[[ Data provided open ]]
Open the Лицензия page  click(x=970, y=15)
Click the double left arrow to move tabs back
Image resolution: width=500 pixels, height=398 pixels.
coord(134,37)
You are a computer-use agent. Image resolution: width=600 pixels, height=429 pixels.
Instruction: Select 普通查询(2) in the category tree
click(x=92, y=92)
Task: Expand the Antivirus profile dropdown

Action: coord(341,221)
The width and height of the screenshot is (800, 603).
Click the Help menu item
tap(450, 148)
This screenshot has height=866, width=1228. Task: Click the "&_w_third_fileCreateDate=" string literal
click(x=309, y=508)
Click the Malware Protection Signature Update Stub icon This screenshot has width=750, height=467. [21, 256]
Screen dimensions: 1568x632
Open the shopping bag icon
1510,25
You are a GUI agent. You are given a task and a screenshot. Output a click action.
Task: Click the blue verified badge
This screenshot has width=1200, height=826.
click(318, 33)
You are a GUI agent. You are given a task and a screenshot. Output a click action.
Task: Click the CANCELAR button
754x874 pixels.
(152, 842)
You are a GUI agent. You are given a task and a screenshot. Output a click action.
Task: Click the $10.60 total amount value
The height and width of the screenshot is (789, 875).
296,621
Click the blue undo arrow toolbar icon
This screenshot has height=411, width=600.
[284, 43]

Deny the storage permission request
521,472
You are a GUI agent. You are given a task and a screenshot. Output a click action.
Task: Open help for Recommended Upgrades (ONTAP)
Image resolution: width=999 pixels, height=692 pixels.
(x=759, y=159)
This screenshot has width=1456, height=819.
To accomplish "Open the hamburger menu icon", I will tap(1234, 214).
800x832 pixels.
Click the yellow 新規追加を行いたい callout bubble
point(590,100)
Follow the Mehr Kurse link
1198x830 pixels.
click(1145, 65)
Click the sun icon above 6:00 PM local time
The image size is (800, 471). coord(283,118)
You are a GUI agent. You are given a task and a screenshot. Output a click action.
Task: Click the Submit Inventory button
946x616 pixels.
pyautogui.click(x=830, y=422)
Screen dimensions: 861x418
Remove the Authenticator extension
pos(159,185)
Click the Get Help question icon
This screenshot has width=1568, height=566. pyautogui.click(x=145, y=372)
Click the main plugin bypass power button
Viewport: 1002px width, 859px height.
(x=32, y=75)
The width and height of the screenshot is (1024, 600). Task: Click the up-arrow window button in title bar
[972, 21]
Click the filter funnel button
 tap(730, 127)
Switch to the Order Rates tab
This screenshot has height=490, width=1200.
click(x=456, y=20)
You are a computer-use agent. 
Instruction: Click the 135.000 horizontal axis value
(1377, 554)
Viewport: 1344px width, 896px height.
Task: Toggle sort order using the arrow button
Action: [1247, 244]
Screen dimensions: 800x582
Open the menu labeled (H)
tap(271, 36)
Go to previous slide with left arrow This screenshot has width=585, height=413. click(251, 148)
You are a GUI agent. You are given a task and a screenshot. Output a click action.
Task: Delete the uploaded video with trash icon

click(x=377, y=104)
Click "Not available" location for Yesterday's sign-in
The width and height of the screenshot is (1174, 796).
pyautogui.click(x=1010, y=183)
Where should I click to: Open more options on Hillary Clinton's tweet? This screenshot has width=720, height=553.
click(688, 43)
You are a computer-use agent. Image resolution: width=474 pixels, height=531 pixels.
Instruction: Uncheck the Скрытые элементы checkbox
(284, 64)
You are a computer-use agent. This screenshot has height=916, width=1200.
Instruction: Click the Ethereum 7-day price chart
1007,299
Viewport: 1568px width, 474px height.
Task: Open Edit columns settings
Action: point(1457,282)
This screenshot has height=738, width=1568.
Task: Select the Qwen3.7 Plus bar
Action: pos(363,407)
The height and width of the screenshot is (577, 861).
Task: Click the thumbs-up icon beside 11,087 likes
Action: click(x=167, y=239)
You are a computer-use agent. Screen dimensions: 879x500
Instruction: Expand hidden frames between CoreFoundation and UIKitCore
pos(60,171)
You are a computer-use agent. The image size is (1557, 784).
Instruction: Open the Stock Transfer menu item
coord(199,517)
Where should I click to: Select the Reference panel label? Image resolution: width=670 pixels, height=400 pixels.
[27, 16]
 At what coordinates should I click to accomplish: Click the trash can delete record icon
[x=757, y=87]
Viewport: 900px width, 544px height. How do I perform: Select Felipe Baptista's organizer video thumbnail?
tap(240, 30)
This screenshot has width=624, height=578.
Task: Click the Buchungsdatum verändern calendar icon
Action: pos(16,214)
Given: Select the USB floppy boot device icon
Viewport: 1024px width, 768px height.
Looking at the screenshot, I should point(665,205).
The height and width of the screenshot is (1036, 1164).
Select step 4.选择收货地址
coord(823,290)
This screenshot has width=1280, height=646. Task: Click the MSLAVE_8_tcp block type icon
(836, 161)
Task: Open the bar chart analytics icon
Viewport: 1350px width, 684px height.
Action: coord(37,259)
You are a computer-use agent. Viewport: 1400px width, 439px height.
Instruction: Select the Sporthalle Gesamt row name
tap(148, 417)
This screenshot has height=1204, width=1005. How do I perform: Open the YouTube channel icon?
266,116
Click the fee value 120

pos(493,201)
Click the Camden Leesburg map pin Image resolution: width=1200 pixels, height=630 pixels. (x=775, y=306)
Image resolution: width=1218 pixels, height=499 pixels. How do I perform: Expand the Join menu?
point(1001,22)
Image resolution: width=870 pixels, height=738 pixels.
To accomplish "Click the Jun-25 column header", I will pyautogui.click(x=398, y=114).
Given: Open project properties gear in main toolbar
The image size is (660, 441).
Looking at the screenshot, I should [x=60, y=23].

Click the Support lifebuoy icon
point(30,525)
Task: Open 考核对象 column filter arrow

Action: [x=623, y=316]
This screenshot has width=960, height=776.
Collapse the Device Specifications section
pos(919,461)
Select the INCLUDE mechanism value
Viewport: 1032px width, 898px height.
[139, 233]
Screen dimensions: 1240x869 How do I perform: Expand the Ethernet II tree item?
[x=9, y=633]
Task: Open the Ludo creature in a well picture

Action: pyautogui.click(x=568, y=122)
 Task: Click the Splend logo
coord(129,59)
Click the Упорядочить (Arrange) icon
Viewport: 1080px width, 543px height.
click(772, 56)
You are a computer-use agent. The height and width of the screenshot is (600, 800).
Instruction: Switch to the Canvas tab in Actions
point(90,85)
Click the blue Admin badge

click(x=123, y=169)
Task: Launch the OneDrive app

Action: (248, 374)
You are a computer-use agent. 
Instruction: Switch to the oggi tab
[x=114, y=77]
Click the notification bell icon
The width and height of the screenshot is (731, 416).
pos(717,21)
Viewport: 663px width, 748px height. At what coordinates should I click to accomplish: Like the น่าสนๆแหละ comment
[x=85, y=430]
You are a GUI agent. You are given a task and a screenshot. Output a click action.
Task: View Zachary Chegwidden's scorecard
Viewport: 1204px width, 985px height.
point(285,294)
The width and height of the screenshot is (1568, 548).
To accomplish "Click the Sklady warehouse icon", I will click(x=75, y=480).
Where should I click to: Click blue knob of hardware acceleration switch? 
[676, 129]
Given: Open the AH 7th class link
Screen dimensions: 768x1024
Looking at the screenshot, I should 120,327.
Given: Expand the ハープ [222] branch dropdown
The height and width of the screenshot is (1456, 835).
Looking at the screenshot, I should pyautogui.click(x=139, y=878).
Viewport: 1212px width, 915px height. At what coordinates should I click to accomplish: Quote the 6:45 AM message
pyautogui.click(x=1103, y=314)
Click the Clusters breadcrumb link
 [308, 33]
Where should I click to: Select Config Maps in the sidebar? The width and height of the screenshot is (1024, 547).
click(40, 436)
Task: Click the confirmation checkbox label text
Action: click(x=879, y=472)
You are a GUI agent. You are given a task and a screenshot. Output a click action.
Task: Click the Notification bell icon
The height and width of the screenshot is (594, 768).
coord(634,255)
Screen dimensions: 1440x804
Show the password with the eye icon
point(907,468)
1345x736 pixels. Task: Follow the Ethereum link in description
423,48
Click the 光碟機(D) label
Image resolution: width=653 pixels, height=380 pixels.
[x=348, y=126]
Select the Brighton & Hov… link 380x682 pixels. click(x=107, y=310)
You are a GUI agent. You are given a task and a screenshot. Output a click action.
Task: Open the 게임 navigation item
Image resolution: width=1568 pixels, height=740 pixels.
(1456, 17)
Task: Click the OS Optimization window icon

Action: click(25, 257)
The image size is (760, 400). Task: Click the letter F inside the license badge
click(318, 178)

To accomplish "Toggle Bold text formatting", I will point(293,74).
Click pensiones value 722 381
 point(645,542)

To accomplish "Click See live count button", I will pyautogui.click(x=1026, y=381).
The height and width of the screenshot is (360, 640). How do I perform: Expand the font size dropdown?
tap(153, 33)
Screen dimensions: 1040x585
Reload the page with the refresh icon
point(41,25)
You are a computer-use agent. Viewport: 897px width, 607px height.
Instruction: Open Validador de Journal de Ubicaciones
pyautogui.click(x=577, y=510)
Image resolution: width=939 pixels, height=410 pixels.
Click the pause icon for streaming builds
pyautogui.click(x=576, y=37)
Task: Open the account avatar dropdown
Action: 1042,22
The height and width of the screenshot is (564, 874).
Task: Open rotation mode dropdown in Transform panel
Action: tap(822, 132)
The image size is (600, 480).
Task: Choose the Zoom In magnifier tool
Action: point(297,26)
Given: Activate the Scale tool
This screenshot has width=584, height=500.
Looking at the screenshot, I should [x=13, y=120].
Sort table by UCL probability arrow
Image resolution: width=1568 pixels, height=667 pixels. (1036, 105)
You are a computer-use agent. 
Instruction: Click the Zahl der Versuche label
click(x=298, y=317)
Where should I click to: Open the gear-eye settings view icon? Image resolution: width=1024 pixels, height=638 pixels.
[[ Data provided closed ]]
◆ Directions for this task ◆
Which lines of the listing above hold the word "computer"? Copy each of them.

◆ The answer ◆
You are a computer-use agent. Image resolution: width=600 pixels, height=429 pixels.
You are a computer-use agent. 
You are a computer-use agent. Image resolution: width=474 pixels, height=531 pixels.
You are a computer-use agent. This screenshot has height=916, width=1200.
You are a computer-use agent. Screen dimensions: 879x500
You are a computer-use agent. The image size is (1557, 784).
You are a computer-use agent. Viewport: 1400px width, 439px height.
You are a computer-use agent. The height and width of the screenshot is (600, 800).
You are a computer-use agent. 
You are a computer-use agent. Viewport: 897px width, 607px height.
You are a computer-use agent. 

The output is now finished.